Task to carry out: Exact repetition, please: start with the line where "The width and height of the screenshot is (354, 570)." appears and stop after the final line of the records.

Given data:
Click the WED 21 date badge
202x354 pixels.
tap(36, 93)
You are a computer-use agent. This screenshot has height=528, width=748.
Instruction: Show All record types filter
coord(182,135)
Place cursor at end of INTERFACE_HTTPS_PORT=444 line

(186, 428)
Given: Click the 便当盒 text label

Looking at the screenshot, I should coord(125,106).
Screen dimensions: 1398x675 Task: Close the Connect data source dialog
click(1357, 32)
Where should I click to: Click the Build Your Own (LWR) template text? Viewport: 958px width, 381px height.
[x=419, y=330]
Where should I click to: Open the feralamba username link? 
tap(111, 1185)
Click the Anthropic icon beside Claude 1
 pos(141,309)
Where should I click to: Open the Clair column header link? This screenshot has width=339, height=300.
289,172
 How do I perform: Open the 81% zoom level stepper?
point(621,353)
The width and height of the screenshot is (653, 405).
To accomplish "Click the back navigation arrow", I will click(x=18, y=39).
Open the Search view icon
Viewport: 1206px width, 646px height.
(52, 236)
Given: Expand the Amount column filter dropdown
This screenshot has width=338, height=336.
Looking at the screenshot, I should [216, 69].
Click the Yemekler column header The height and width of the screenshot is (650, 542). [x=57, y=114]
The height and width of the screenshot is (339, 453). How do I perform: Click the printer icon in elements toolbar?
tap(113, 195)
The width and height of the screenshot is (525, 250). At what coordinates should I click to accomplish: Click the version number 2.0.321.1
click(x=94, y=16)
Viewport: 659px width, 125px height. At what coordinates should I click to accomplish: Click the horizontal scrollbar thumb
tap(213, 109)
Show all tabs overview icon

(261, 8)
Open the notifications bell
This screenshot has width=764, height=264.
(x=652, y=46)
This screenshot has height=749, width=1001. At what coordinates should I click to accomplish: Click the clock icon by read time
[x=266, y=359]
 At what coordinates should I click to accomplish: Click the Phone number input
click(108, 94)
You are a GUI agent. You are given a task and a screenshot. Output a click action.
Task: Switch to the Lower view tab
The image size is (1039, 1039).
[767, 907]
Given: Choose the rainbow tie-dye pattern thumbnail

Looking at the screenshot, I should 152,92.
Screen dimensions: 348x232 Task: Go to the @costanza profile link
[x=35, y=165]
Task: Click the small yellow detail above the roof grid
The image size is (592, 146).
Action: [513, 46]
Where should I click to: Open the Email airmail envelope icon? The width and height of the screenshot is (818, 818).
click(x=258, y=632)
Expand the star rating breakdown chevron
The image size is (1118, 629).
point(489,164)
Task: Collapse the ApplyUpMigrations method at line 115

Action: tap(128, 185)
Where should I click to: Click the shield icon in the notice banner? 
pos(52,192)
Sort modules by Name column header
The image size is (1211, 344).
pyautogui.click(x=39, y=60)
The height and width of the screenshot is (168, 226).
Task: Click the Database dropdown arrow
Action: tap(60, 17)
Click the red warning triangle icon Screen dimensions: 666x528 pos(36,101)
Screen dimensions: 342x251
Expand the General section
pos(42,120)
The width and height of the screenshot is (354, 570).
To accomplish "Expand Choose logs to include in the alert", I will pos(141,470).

Solution to the exercise:
The width and height of the screenshot is (354, 570).
To accomplish "Expand Choose logs to include in the alert", I will pos(141,470).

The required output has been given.